In the current study, 80% of study participants delivered their child at home and were assisted by non-skilled birth attendants which were comparable to the studies conducted in Kenya [17] , Gozamin district of Gojjam, Ethiopia [37] , where 67.7% and 75.3% of women gave birth at home.
On the other hand, this result is higher than the results of other studies conducted in Oromia region (58%) [15] , Amhara (31%) [20] , Malawi (29%) [18] , Nigeria (31.5%) [39] , Ghana (48%) [38] and Tanzania (44%) [23] . The difference of the result of the present study from those of the previous studies could be attributed to the socioeconomic, cultural factors, and geographical variation that may vary among the studies. However, nearly a similar magnitude was reported in Awi zone (84%) [29].
In this particular study; mothers’ occupation was found to be a predictor of home delivery. Mothers who are farmers were two times less likely to give birth at home compared to those who were house wife [AOR: 0.21 95% CI: 0.21 (0.08-0.57). This is supported by studies conducted in Zambia and Senegal [30,32]. This could be due to the fact that mothers who engage in agriculture (farming) activities may have their own product and income that can make them economically empowered and hence may confers little decision-making power but in contrary house wives were economically reliant on their husband’s income. This may discourage them from seeking health facility birth. Hence, empowering women may serve as a reinforcer for health facility birth.
As to the finding of this study, ANC visit was found significantly associated with home delivery. Mothers who do not attend ANC visit were five times [AOR: 95%CI: 5.1(1.6-15.8)] more likely to give birth at home as compared with mothers who do attend ANC visit.

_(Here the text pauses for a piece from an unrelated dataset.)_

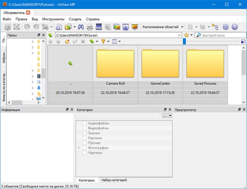Switch to the Набор категорий tab

click(114, 180)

The finding is in line with the studies done in Oromia regional state [27], Tanzania [23], and Nigeria [40]. This could be explained due to nearly the same socio-economic status among sub-Saharan African countries. In addition, not getting adequate information and counseling about the condition of their babies and themselves may also be an additional factor which favors them in experiencing home delivery, but the opposite is true for those who do attend ANC. However, some studies argue that; ANC visits would have an inverse association with home delivery as women who are told their pregnancy is fine may feel encouraged to deliver at home [28].
The study also found that home delivery was significantly associated decision making. Mothers who decide with their husband for the place of delivery were less likely to give birth at home compared to those who decide by themselves. This finding is supported by other studies done in Zambia and Senegal [30,32]. This could be due to the fact that mothers who make decisions with their husband have highest self-confidence and transparency, and these self-confidences may give them equal opportunity and help them to exercise their right of equality. But most of the time especially in cultural society, majority of women requests permission from their husbands and relatives to go to health facility, which has been described in many studies conducted in African countries.

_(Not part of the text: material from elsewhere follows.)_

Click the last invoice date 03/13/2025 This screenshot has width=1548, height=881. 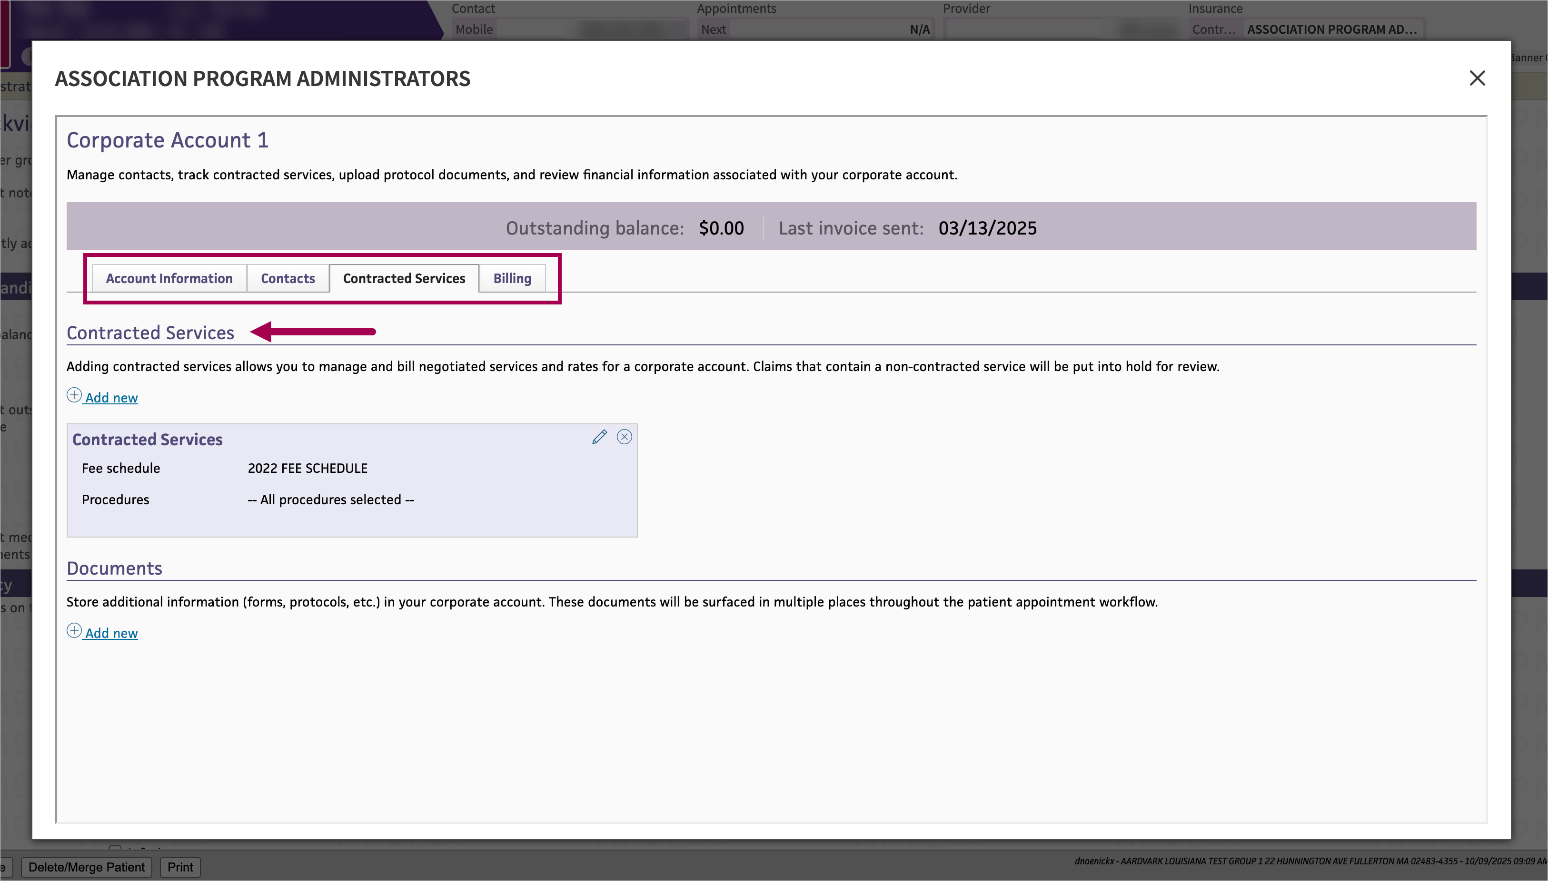tap(987, 228)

Furthermore, traditional remedies were also found to be another determinant factor for home delivery. Mothers who don’t prefer traditional remedies were less likely to deliver at home compared to those who prefer traditional remedies. This study was in line with the study conducted in northern part of Ethiopia in Tigray region [12], illustrating that many mothers perceive and belief pregnancy and child birth as a natural gift from God and most of the time ends up with short and easy deliveries, even the one who is in neighboring without hearing that the women is in labor. In line with this, there is a cultural belief regarding the pregnant women that blessing her to end in good outcomes. A study among women in Nigeria also came up with the same finding [39]. This could be explained by under development of modern medical management in Africa and medicalization of western country over African led them to focus on herbal and traditional remedies and healing. Furthermore, the possible reason for mothers to choose traditional remedies is not only about perception, culture and believe but also it is related to in accessibility, affordability and inequity in health coverage and service across the country.